Com olhos de antropólogo autodidata, ele aprendeu a convidar o benzedor ou o pajé para visitar os doentes com ele.
"Na presença deles, o paciente tem mais confiança e toma a medicação", conta.
O grupo parte na manhã de sábado para fazer uma cirurgia na aldeia Fazendinha, às margens do Uaupés.
Como não chovera nos dias anteriores, os igarapés baixaram muito e os troncos emergiram num emaranhado difícil de ser atravessado.
Sentado na proa, Oscar indica os caminhos mais plausíveis ao barqueiro, mas o barco com frequência entala em troncos e árvores atravessados no rio.
A viagem, que tomaria três horas, levou seis, e o "doutor" caiu três vezes na água.
Com quatro horas de atraso, às 15h, o grupo atraca na Fazendinha. Lá está Venceslau Fonseca, 58, corajoso, cego e esperançoso.
O "campo cirúrgico" é montado dentro da maloca. Venceslau deita-se no banco, o médico se senta na cabeceira, e cada palavra vai sendo traduzida pelo técnico em enfermagem Plínio José Ferraz, da etnia uanano, que fala a língua tukano.
Venceslau sofre de tracoma, uma doença que o Brasil já diz ter erradicado, mas que brota nas regiões de maior miséria. As vítimas sentem as pálpebras raspando as córneas, num processo doloroso que dura anos e acaba cegando.

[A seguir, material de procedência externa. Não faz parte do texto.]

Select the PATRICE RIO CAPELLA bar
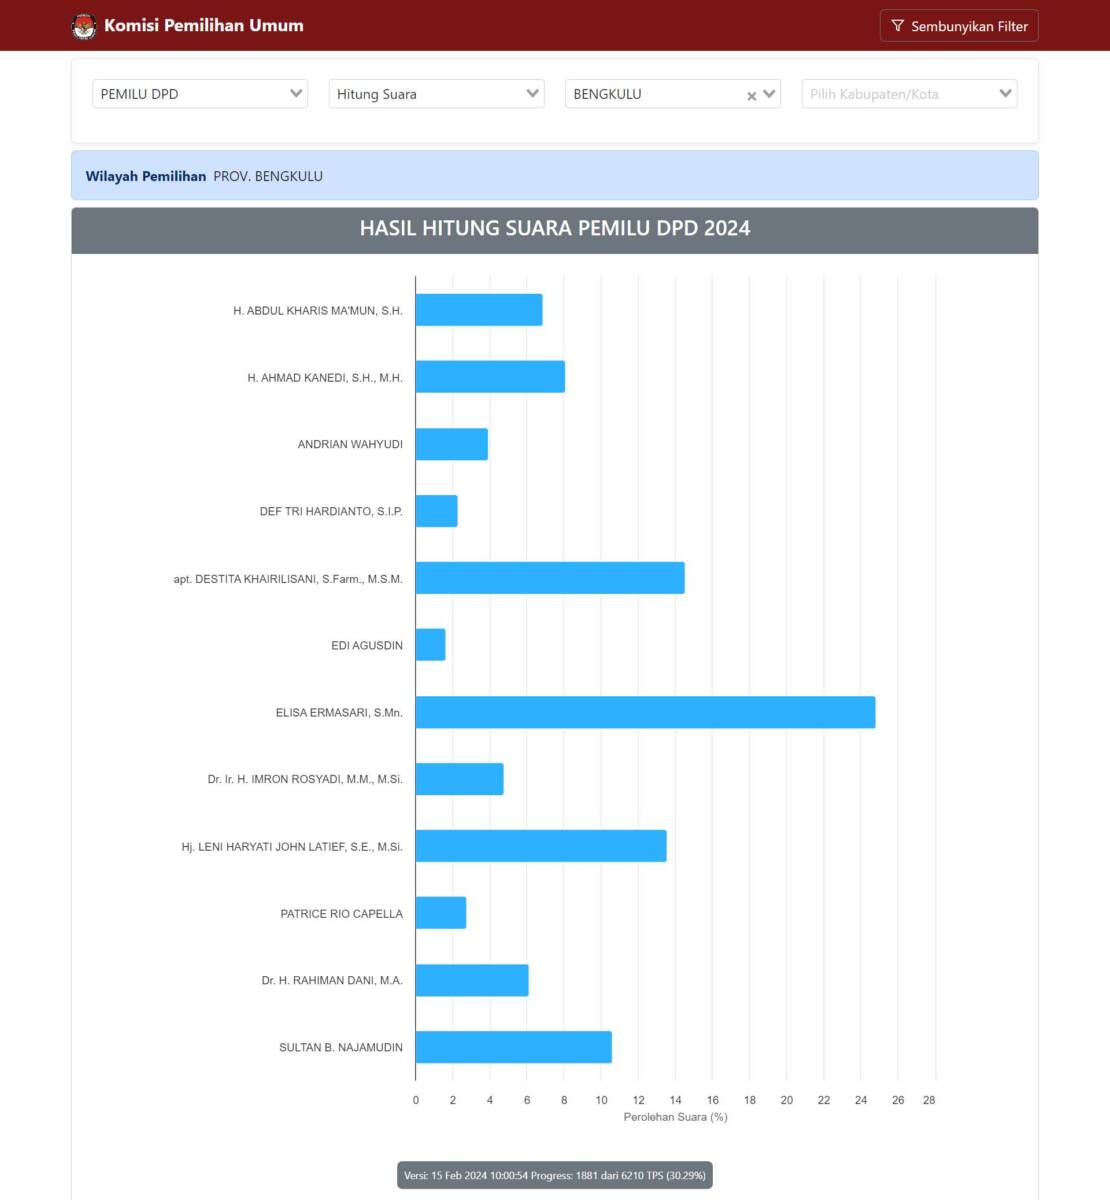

Essa é a 77ª cirurgia de tracoma que Oscar está fazendo em "campo aberto", seguindo recomendações da Organização Mundial da Saúde. Se tentasse levar o paciente a um hospital, ele se recusaria.
Venceslau poderá voltar a caçar. Para sobreviver, seu grupo hupda leva duas horas de barco para emprestar uma espingarda dos tukanos da outra margem. Se naquela noite caçar algo, terão o que comer. Se não, passarão fome.
Segunda-feira. O médico está a caminho de São Gabriel da Cachoeira, 14 horas de voadeira rio abaixo, onde está a sede da Foirn (Federação das Organizações Indígenas do Rio Negro).
A equipe dorme em Taracuá, onde surgem, no meio da mata, as torres imponentes da igreja e dois majestosos prédios que formavam o complexo salesiano do Uaupés. Nas décadas de 40 e 50, essa grande estrutura abrigou 600 crianças e adolescentes indígenas em regime de internato.
São 18h, e os sinos das torres soam pelo vasto rio. Alguns padres e freiras rezam na grande nave, até que os índios vão chegando, interessados na grande TV que mostrará a novela das oito.